If the EU is to minimise the costs associated with decarbonising the power sector, then it will need complementary instruments to the EU ETS beyond 2020, both to minimise the cost of investment in low carbon technologies and to avoid lock-in risks in specific Member States. The EU ETS is essential for this, but it is not sufficient.
Editor’s Note
Oliver Sartor is Research Fellow Climate and Energy Policies at the Institute for Sustainable Development and International Relations (IDDRI) in Paris.
Tom Markowitz says
ET can reduce emissions significantly from large, direct emitters. ET cannot reduce emissions from indirect emitters, e.g. gasoline supply terminals. How many motorists would change their behaviour, if gasoline prices increased by 3% – 5%?
M1ichael StavY says
Tom:
I disagree with you. The elasticity of demand would have to be zero for you to be correct. With elasticity at zero, a 5% increase in gasoline prices causes no decrease in the demand for gasoline. If the elasticity were 1, then a 5% increase in gasoline prices would result in a 5% decrease in gallons (liters) of gasoline bought.

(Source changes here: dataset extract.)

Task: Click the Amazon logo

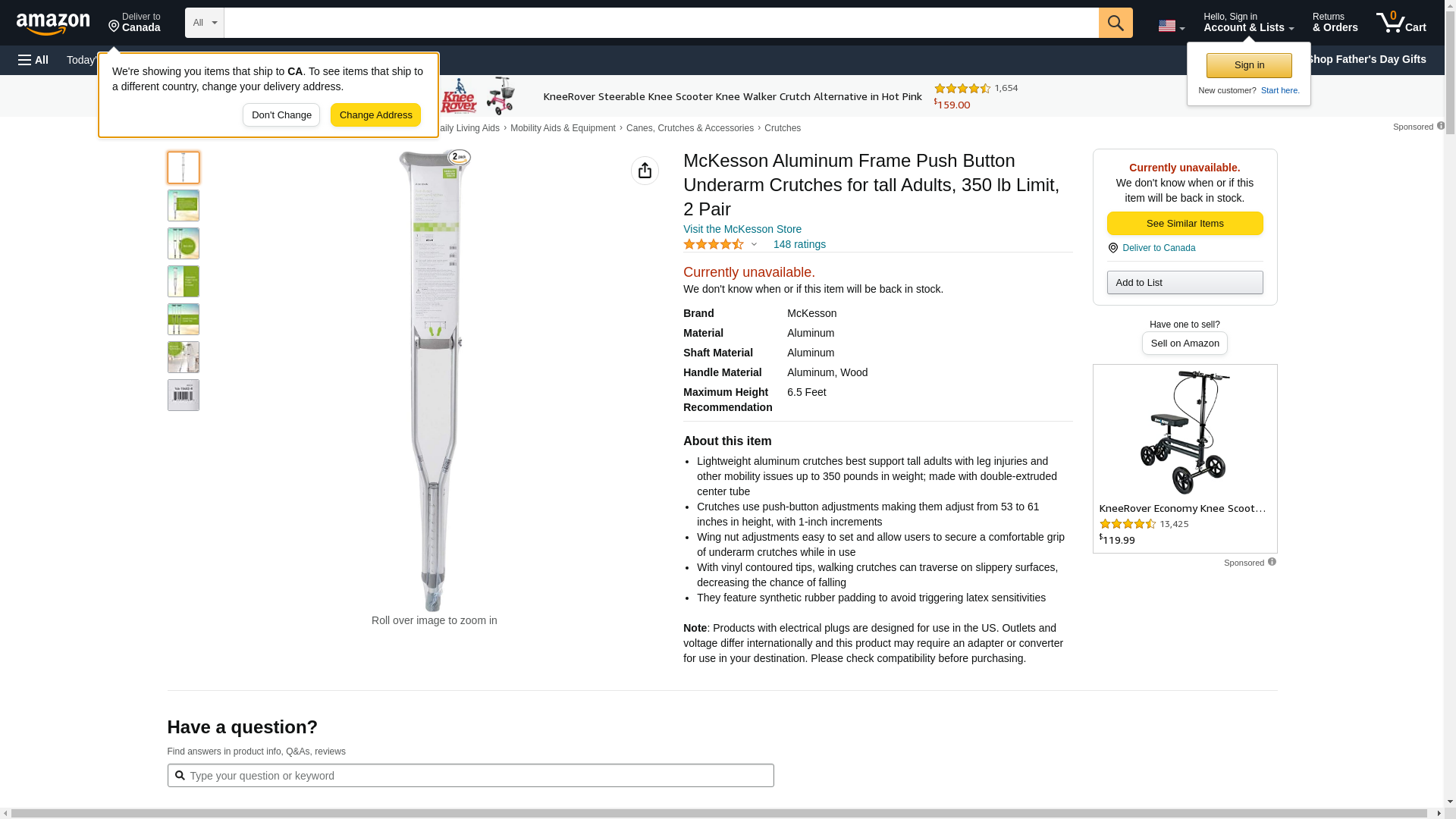Action: click(x=53, y=24)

I agree with Oliver (and perhaps, you) that the EU-ETS, even with the MSR, is not sufficient to get the EU under the ETS carbon bubble to reach its carbon cap mandate. First of all not all industries are included in the ETS. Second, other EU carbon policies will effect the elasticity of demand for gasoline. A tax break for EV is just one example.
In my name M1 is the algebraic symbol for the money supply; while Y is the symbol for the GDP. I am a retired US econ teacher.
Thank you!
Pat says
Policy development needs to ensure limited impact on low income earners who rely on FFs for heating/cooking purposes.
Special consideration needs to be given to technologies capable of removing/reusing CO2 – e.g. Power-to-Gas or CCS.